Omitem-se sempre os consensos internos de nossa exclusiva responsabilidade, os quais consolidam uma exclusão já cristalizada. Falar em desenvolvimento puro e simples sem formular antes uma nova cultura do desenvolvimento a ser empreendida, soa como um sofisma num país onde uma em cada três pessoas vive abaixo das condições mínimas de sobrevivência. Esquece-se que por cerca de 50 anos o Brasil foi um dos países que mais cresceu no século XX, saiu de uma economia modesta e rural nos anos 30 para uma industrialização que o colocou entre os mais ricos do mundo. É bom lembrar: o Brasil cresceu excluindo, o que revela uma atipicidade compreensível por se tratar de ex-colônia ibérica, onde a manutenção dos privilégios é regra de ouro, fundada sob o signo da escravidão.

Não reconhecer ainda que o desemprego estrutural que temos exige uma política econômica nova, que seja capaz de impulsionar quem foi historicamente desvalorizado, é máfé ou desconhecimento do que sempre fomos.

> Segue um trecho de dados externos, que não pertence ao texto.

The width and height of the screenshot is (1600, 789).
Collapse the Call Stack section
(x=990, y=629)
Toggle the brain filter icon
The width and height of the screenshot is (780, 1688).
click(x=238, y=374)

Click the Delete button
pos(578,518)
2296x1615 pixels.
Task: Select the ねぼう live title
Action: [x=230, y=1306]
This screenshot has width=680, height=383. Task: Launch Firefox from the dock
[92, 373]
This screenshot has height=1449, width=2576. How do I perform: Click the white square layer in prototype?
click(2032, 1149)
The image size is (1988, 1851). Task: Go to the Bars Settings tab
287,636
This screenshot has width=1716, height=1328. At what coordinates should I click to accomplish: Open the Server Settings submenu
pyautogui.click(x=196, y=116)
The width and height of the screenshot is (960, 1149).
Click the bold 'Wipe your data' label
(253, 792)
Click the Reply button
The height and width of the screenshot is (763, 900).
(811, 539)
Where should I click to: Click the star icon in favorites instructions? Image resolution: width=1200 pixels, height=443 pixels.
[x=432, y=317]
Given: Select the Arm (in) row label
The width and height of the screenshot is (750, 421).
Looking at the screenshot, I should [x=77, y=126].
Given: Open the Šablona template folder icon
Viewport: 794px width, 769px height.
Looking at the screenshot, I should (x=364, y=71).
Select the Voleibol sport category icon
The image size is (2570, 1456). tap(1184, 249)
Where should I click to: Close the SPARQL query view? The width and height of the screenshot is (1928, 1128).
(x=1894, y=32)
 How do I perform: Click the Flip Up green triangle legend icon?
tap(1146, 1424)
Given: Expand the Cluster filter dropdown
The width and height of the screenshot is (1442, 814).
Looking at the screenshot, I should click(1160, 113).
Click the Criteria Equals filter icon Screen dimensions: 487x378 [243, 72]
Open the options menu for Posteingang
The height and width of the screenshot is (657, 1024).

Bater prego com serrote e serrar madeira com martelo vem sendo a tônica adotada no Brasil, cuja pobreza não se confunde com aquela que um dia existiu na Itália ou na Inglaterra. As ferramentas não se ajustam ao trabalho a ser empreendido.

Um projeto de nação brasileira requer que a inclusão passe a ser um ideal obsessivo a ser conquistado. Para tanto, falta desenvolver o que denominamos tecnologia da inclusão, constructo multidisciplinar que envolve mais do que tecnalidades de cunho econômico, considerando também as de ordem psicológica e cultural. A ausência de um projeto de nação se vincula ainda à identidade nacional, tema não debatido em profundidade porque esbarra nos ideais étnico-culturais inconfessos de uma elite imersa num mega-complexo de inferioridade, resultante de uma miscigenação não integradora, iniciada nove meses após abril de 1500.

O desenvolvimento de uma estratégia econômica, que tenha como missão incluir os milhões de sub-cidadãos barbarizados socialmente pela incúria do Estado, deve priorizar um modelo de auto-sustentação nacional. Não nos referimos a uma espécie de mutirão social, tão ao gosto da gestão pública “meia-boca”, ditada pelo oportunismo e filha dileta da breguice política, que campeia solta como praga sistêmica. A falta de paixão observada no opaco cenário político brasileiro – hiato presente desde a campanha das Diretas-Já e se agrava cada vez mais – parece decorrer da incapacidade das lideranças (políticas, sindicais e intelectuais) em induzir uma sinergia nova capaz de despertar o sonho que embalou a minha geração: o de construir um país justo.